DATA START
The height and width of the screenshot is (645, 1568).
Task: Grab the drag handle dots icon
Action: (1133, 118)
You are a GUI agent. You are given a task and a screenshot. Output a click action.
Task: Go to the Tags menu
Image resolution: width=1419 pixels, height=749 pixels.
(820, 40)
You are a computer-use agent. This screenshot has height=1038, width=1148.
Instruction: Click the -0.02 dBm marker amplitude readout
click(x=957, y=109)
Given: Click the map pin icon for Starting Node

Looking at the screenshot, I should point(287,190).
DATA END
DATA START
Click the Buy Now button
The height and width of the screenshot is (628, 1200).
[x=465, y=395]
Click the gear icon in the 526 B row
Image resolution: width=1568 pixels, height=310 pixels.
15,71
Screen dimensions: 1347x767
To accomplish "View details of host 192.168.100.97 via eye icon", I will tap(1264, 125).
DATA END
DATA START
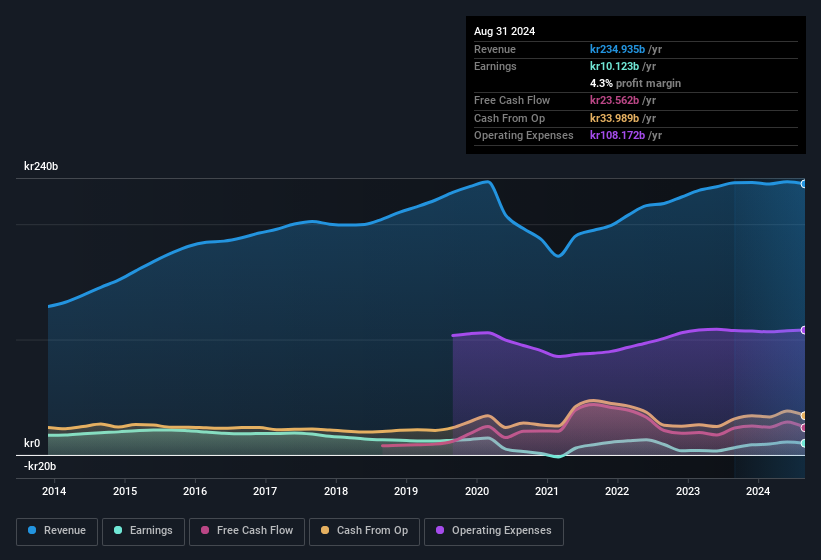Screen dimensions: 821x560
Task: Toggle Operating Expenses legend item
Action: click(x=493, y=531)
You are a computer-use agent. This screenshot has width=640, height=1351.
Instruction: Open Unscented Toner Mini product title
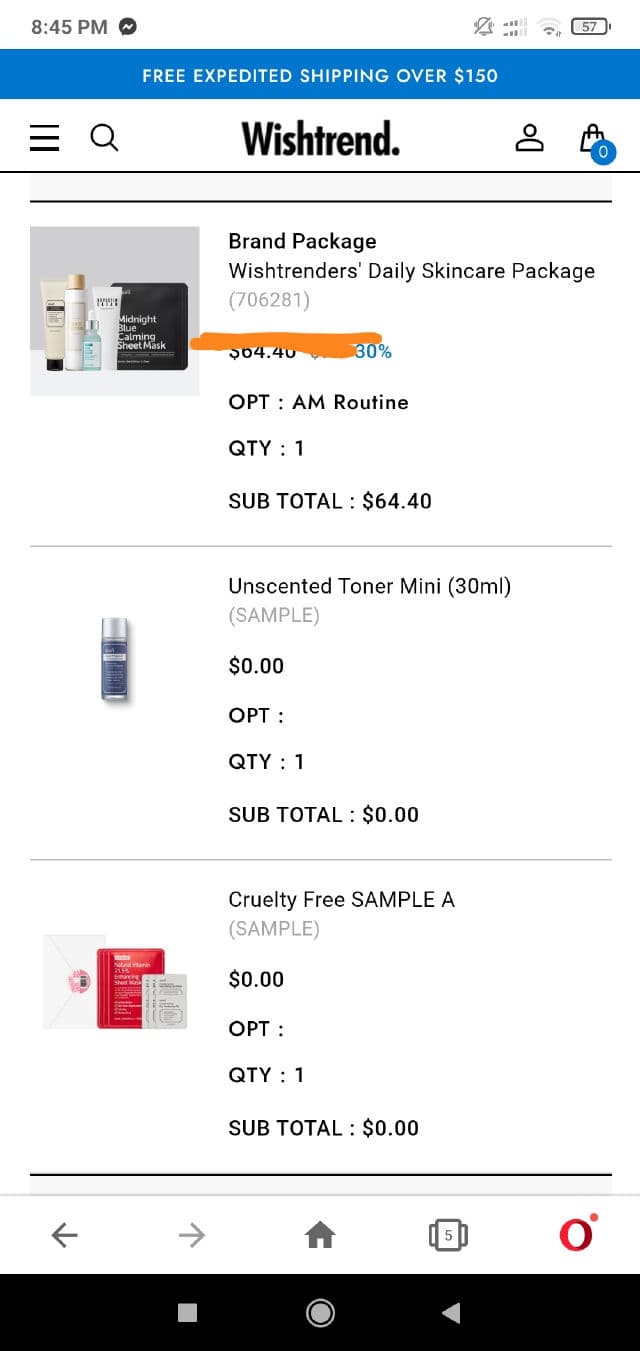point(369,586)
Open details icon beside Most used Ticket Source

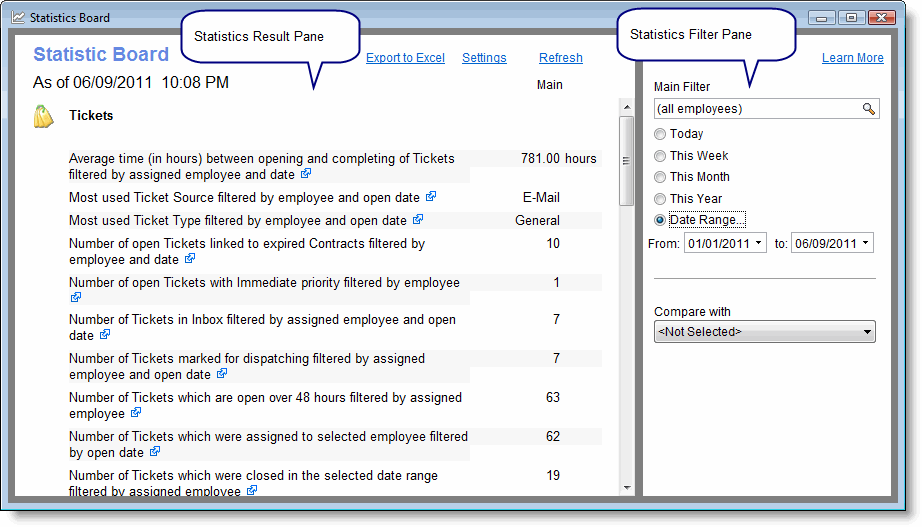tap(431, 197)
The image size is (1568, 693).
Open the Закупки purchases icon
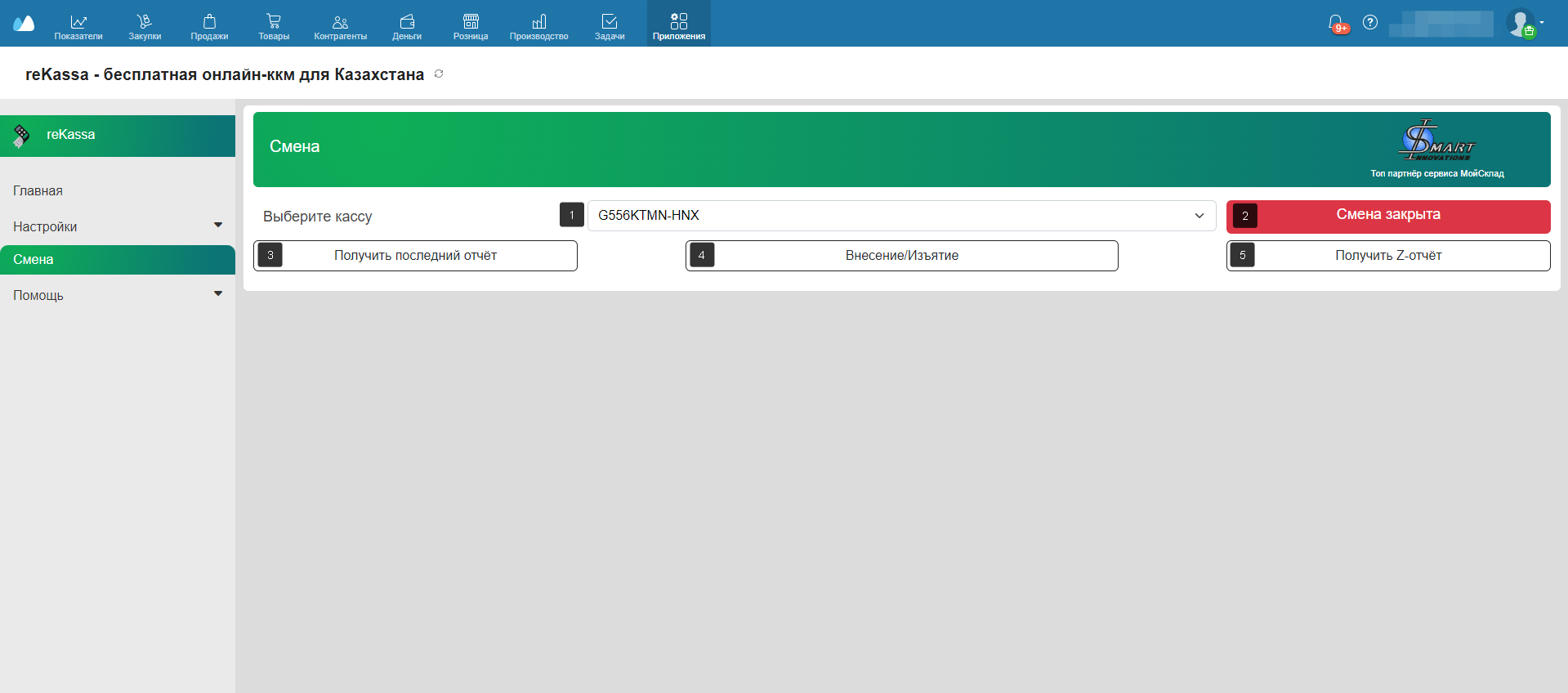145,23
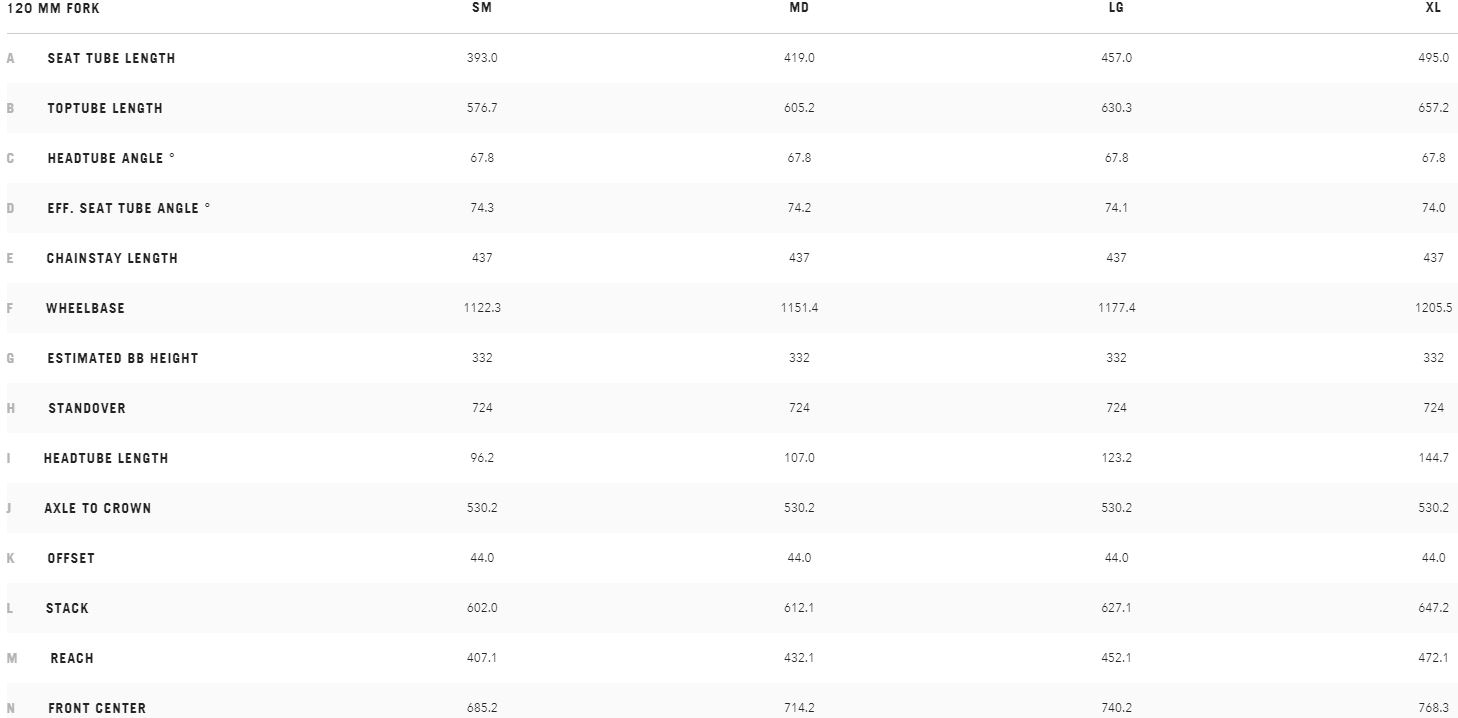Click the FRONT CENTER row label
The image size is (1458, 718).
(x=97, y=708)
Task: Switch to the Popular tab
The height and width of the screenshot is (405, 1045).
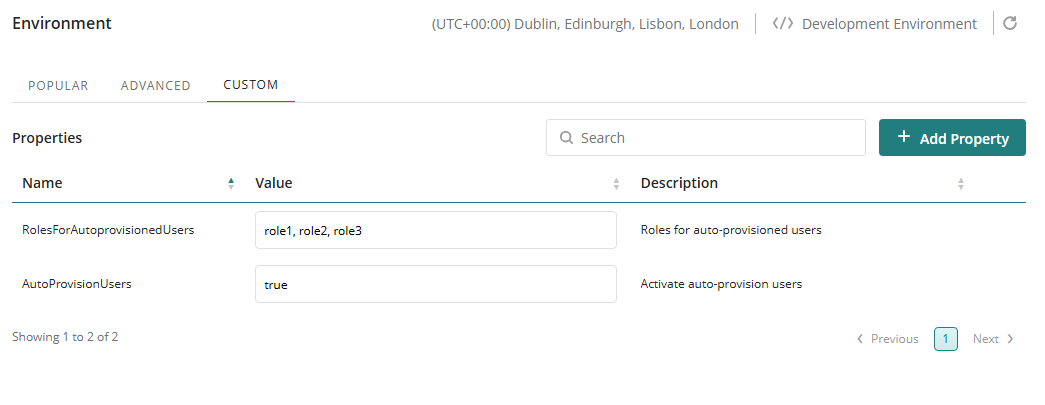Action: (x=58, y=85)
DATA END
**WHAT IS REQUIRED**
Determine how many lines above contain the string "This". Give only that number.

**EXERCISE ANSWER**
2